> Required task
Edit the entries below so that "Instruction" becomes "Directive" and everything else stays the same. Leave the pictures out of the answer.
** start Extracted data **
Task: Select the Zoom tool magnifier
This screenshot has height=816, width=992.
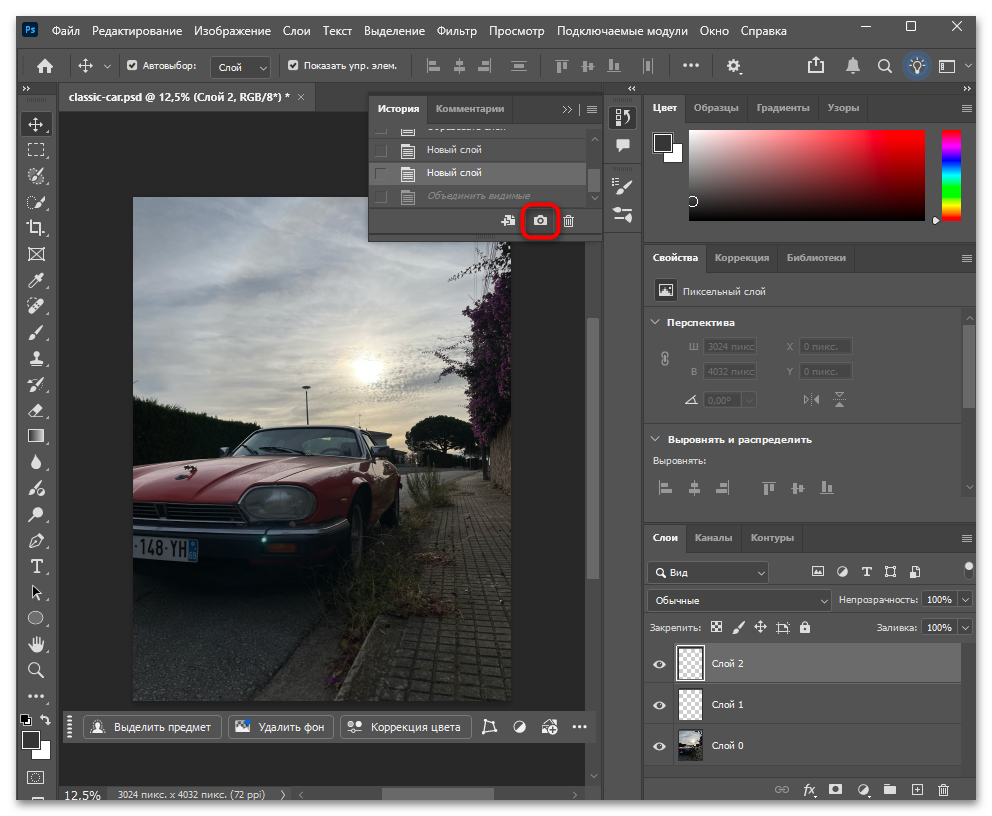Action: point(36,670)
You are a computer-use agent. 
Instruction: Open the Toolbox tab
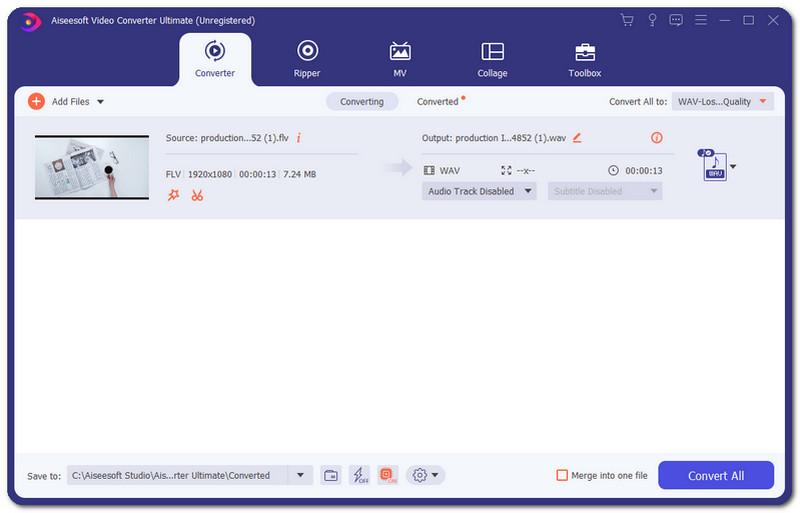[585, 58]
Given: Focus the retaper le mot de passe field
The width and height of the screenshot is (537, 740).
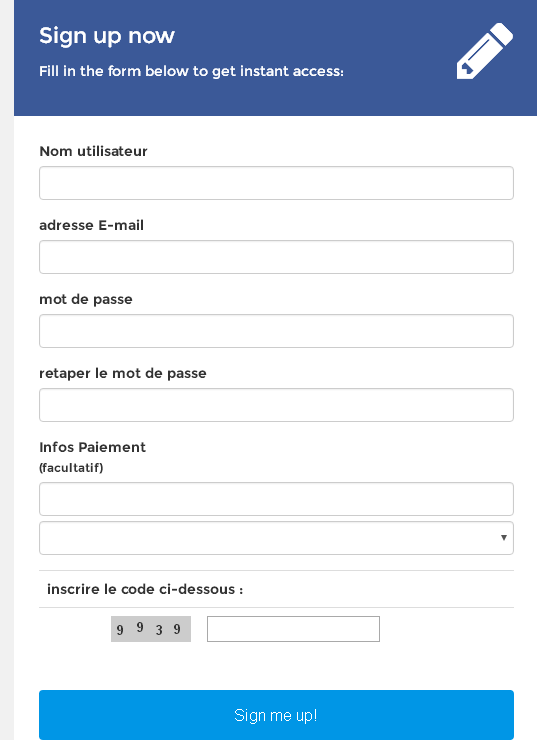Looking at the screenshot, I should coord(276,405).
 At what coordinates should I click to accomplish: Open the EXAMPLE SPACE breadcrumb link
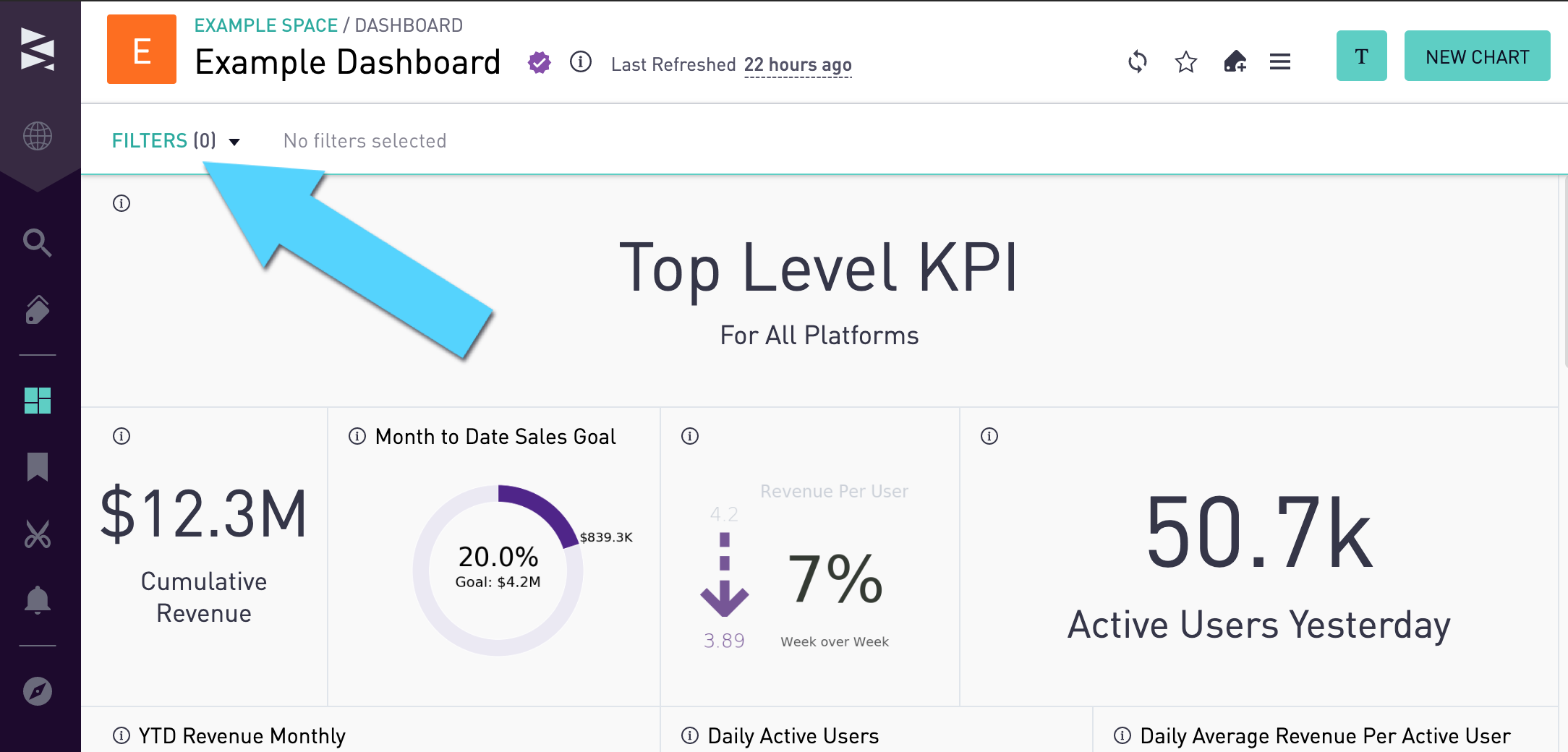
** end Extracted data **
> Task output
Task: Select the Zoom tool magnifier
This screenshot has height=816, width=992.
Action: point(36,670)
You are a computer-use agent. 
Directive: Open the Toolbox tab
[585, 58]
Given: Focus the retaper le mot de passe field
The width and height of the screenshot is (537, 740).
Looking at the screenshot, I should coord(276,405).
 At what coordinates should I click to accomplish: Open the EXAMPLE SPACE breadcrumb link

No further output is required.